More retailers in distress says Begbies

DESPITE boosts from Black Friday, Cyber Monday and most recently ‘panic Saturday’, the last three months has been difficult for many retailers, research suggests.

A study from Begbies Traynor, the Manchester-based insolvency firm, has found that nearly 10,000 more retail businesses are in significant financial distress than was the case in 2013.
 
Research covering  October 1 to December 17 reveals that 24,251 retailers are now suffering  “Significant” financial problems s, compared with  15,792 businesses at the same stage last year.
 
Food and clothing retailers were two of the worst hit groups, experiencing increases in ‘Significant’ distress of 70% and 123% respectively.
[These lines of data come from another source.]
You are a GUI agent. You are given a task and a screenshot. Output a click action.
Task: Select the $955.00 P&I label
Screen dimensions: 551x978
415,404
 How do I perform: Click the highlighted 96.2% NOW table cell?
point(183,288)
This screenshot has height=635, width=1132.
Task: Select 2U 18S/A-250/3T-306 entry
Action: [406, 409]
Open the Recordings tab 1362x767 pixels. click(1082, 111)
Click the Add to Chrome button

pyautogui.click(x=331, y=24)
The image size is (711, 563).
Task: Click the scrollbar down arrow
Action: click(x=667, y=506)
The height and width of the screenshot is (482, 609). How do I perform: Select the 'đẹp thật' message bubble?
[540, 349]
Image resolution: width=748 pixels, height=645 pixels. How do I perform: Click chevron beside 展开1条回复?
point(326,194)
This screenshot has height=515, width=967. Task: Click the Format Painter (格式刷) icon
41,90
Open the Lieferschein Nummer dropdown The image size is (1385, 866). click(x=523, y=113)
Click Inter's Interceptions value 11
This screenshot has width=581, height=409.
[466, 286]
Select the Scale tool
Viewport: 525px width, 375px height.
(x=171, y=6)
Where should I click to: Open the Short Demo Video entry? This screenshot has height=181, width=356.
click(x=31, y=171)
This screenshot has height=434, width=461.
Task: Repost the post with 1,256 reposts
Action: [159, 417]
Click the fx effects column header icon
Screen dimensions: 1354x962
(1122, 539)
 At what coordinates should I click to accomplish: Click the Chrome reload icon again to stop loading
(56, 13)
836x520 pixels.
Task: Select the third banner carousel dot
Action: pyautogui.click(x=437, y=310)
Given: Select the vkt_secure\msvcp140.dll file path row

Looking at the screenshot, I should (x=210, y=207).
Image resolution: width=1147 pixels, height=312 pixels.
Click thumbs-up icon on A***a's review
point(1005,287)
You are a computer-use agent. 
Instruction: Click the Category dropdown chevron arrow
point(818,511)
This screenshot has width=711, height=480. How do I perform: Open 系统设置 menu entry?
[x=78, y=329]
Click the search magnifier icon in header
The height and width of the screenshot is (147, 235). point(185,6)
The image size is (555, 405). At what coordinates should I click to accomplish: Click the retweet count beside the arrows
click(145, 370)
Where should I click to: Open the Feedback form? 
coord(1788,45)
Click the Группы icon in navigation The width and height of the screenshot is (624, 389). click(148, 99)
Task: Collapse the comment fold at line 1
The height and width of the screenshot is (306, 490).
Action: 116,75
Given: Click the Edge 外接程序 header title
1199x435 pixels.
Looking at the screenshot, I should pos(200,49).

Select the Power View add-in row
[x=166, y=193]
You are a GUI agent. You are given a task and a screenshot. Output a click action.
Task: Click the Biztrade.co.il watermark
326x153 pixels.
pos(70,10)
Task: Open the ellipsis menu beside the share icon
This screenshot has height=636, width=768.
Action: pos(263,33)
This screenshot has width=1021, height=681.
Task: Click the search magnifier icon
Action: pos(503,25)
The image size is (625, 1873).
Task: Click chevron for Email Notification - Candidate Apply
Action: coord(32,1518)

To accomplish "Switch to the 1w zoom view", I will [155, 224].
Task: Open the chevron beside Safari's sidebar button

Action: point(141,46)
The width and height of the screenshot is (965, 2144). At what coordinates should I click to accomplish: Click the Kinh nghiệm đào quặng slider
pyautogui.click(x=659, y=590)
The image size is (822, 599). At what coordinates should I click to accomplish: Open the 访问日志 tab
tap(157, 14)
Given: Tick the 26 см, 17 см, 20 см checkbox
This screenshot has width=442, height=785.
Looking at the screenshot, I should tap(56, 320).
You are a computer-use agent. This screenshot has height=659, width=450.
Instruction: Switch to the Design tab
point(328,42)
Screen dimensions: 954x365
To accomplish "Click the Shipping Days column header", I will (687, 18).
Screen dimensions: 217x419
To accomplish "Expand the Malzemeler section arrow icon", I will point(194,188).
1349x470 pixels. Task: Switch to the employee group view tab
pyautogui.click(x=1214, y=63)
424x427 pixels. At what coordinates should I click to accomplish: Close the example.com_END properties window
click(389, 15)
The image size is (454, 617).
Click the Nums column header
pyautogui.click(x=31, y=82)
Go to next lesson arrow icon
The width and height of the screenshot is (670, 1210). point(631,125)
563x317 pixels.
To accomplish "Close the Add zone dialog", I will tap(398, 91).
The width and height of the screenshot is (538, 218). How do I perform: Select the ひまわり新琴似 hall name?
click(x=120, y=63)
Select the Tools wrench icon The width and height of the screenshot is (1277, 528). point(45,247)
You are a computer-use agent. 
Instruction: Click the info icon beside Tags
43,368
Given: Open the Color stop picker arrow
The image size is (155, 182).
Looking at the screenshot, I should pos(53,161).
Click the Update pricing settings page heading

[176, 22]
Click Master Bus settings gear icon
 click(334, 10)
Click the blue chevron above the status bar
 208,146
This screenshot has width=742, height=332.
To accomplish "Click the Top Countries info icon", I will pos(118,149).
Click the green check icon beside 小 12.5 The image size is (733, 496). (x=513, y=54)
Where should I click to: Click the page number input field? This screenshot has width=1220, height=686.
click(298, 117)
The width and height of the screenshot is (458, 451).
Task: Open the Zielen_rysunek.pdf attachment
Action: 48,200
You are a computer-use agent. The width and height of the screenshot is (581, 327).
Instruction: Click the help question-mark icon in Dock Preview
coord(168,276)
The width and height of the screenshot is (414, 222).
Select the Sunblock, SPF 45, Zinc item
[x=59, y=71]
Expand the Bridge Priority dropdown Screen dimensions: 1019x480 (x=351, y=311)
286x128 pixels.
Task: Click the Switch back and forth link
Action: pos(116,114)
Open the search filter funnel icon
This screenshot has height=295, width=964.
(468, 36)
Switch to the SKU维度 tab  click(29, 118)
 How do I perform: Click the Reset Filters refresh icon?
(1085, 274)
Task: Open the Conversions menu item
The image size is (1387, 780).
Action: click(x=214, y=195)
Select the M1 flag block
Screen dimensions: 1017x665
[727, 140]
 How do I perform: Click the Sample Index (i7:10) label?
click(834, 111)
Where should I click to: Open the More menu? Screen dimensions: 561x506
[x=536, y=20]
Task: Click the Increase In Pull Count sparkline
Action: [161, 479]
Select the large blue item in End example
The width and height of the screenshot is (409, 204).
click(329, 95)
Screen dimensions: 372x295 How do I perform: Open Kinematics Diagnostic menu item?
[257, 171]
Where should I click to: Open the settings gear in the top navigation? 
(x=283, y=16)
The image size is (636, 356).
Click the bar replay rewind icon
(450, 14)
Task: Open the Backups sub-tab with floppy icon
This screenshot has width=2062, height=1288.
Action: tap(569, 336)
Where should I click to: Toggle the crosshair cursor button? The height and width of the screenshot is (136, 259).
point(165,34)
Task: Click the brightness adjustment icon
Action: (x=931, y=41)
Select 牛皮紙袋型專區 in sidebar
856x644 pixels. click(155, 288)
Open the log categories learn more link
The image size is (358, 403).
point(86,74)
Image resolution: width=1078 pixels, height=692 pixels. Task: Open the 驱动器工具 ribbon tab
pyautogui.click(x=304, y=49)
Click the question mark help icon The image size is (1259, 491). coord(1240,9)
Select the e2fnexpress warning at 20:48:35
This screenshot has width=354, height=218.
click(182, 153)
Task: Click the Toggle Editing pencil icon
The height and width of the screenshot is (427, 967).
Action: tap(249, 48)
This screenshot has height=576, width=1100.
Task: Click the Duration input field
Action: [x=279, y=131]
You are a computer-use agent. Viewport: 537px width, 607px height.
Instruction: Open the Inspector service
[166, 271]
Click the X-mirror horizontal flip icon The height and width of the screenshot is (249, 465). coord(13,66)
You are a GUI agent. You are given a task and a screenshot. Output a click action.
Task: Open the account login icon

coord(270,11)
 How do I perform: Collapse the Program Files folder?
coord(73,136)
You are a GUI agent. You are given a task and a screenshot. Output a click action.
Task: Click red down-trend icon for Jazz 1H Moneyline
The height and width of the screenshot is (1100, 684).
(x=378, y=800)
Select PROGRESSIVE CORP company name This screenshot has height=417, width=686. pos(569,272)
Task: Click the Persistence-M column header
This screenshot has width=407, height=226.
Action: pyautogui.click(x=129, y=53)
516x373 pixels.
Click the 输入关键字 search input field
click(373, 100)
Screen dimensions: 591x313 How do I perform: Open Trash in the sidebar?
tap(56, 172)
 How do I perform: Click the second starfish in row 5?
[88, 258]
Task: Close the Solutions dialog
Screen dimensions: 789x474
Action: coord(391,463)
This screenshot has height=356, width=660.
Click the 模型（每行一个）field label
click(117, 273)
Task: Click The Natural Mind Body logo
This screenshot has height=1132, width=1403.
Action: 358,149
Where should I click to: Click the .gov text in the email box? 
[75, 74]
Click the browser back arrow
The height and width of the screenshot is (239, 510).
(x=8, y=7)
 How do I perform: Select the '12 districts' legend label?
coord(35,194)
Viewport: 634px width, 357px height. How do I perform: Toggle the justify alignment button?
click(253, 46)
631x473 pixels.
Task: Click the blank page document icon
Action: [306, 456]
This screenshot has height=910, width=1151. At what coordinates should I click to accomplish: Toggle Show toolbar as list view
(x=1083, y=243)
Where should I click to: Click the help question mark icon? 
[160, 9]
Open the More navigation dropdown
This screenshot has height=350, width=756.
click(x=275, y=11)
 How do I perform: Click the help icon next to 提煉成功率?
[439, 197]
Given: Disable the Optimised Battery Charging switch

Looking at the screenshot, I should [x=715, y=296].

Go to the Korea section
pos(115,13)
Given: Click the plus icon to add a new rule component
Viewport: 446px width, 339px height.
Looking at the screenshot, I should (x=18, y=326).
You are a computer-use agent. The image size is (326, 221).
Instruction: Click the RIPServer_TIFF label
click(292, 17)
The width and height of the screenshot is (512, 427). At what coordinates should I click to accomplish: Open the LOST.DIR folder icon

On a more positive note, over the same period, levels of more severe critical distress decreased slightly by 10% from 150 retailers in Q4 2013 to 135 businesses this quarter,  as the last minute shopping rush brought a small number of the UK’s least stable retailers back from the brink of insolvency, Begbies Traynor said.
 
Partner Francesca Tackie said: “Black Friday was lauded as the biggest day of retail sales this year, but it seems the only real winners were the largest online retailers and big brand high street chains with the biggest discounts and best online offerings, such as Amazon and John Lewis.   
 
“In a bid to compete, the rest of the UK retail industry has been forced to slash prices and profit margins, but unfortunately sales volumes have failed to keep pace as Christmas shoppers across the UK have been particularly thrifty this year, taking advantage of the significant discounts on offer.
 
“With rates of inflation at a 12-year low, recent significant oil price drops, real incomes improving and confidence growing, consumers’ discretionary spending power should be set to rally.  However, the extra spending power hasn’t translated into improved conditions in the retail sector, indicating a ‘new normal’ where consumers will only part with their hard earned cash for significant discounts.”